Одним из главных вопросов в романе Толстого является философский вопрос о том, что такое великий человек. Автор отвечает на него в четвертом томе «Войны и мира» таким образом: «Нет величия там, где нет простоты, добра и правды».

Для понимания авторской интерпретации «великого человека» крайне важны образы Кутузова и Наполеона, представленные в романе, так как они помогают максимально точно понять авторскую позицию и увидеть ответ самого автора на этот философский вопрос.

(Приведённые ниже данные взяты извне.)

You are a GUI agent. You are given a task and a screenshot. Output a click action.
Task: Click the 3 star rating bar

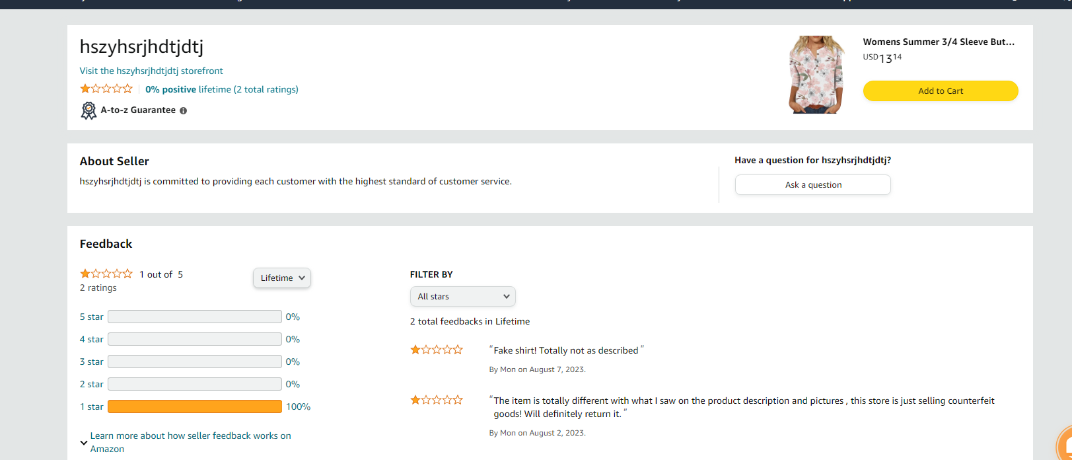[x=195, y=362]
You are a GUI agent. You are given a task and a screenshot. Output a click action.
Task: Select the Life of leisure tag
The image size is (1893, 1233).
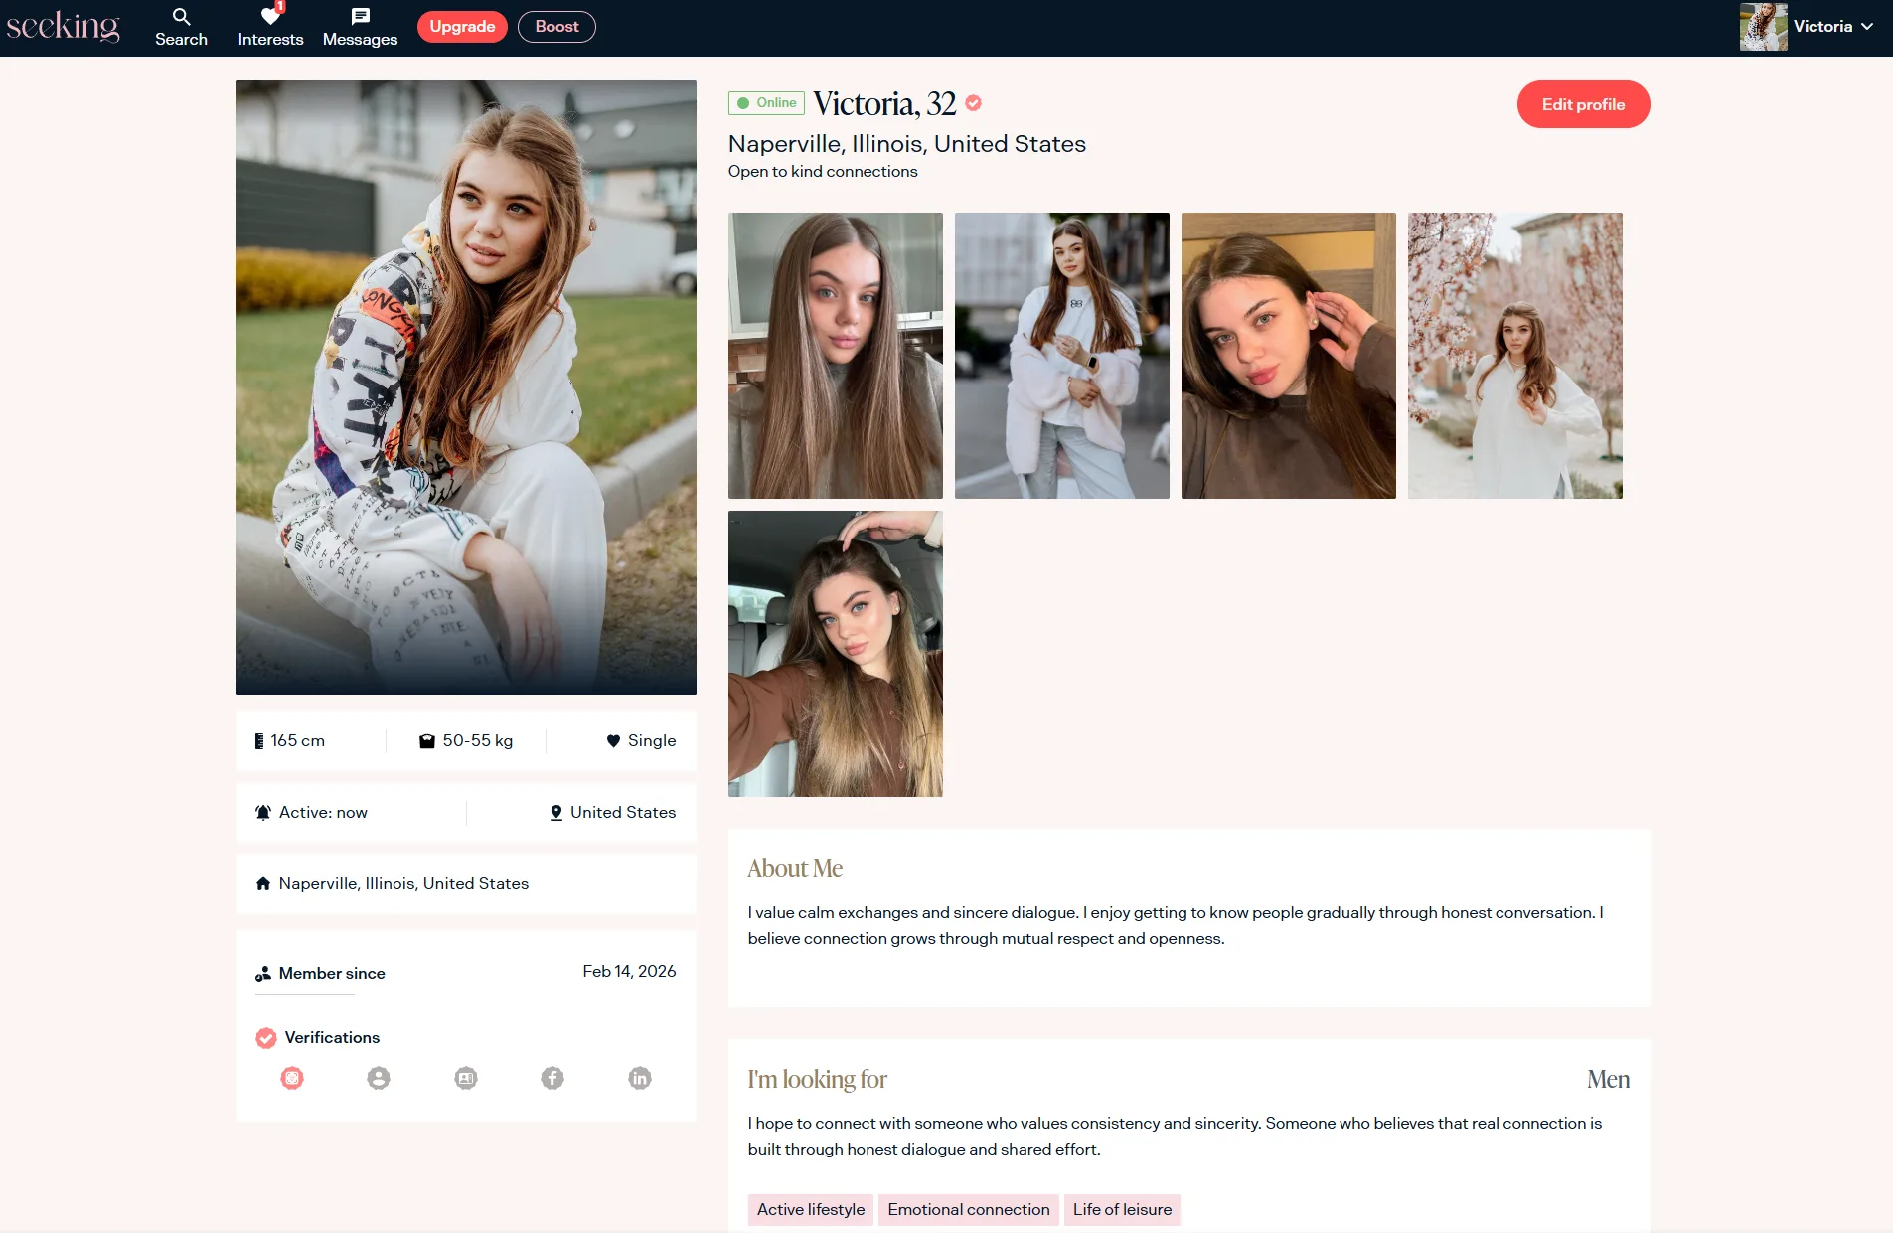pyautogui.click(x=1122, y=1209)
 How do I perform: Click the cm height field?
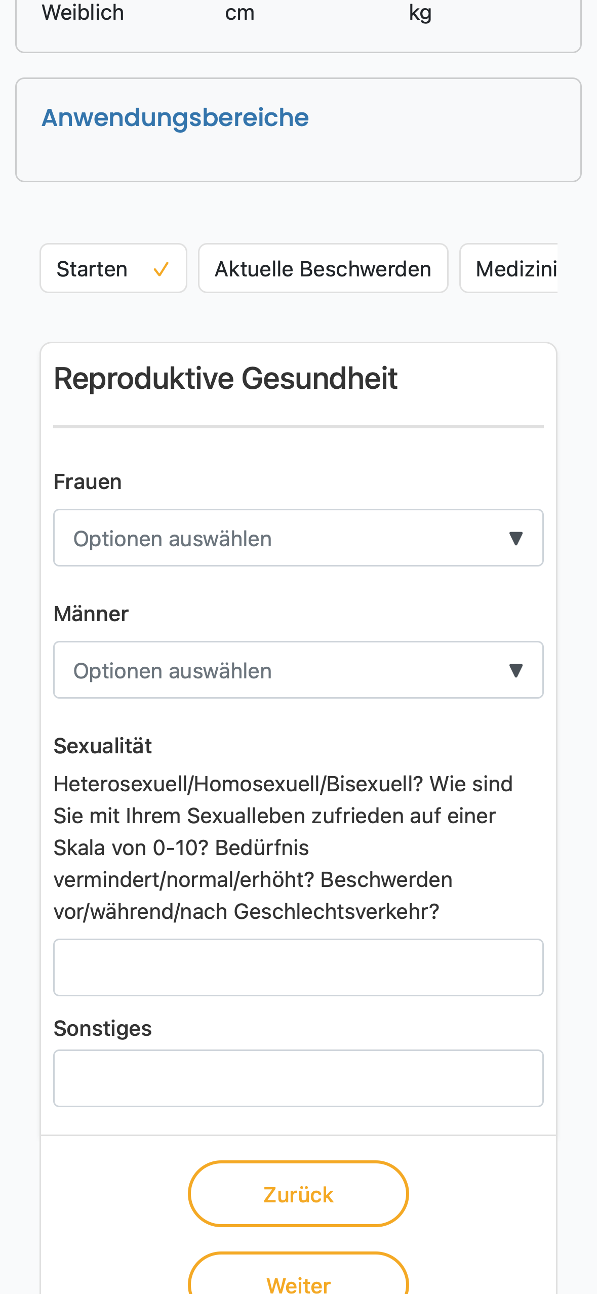point(240,13)
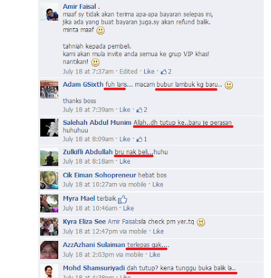This screenshot has height=278, width=271.
Task: Open Adam GSixth's profile picture
Action: (x=49, y=90)
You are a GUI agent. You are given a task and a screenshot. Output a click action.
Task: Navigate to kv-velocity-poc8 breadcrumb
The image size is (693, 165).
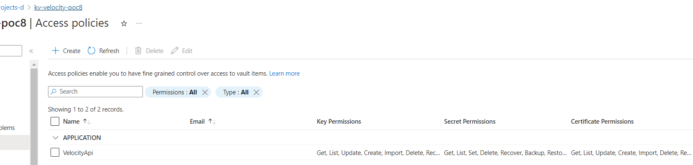pyautogui.click(x=58, y=8)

В образе Наполеона писатель постоянно подчеркивает неискренность и наигранность, которые проявляются в том, что Наполеон уделяет очень много внимания своему имиджу и заботе о том, как он будет выглядеть в глазах окружающих. Толстой подчеркивает во французском полководце отсутствие простоты, описывая поведение императора накануне Бородинского сражения, когда он рассматривал подаренный ему портрет сына. Наполеон рассуждает о том, какое выражение лица ему имеет смысл иметь при взгляде на портрет своего ребенка, то есть какую надо надеть маску: «Он чувствовал, что то, что он скажет и сделает теперь, — есть история. И ему казалось, что лучшее, [.] чтобы он выказал, в противоположность этого величия, самую простую отеческую нежность».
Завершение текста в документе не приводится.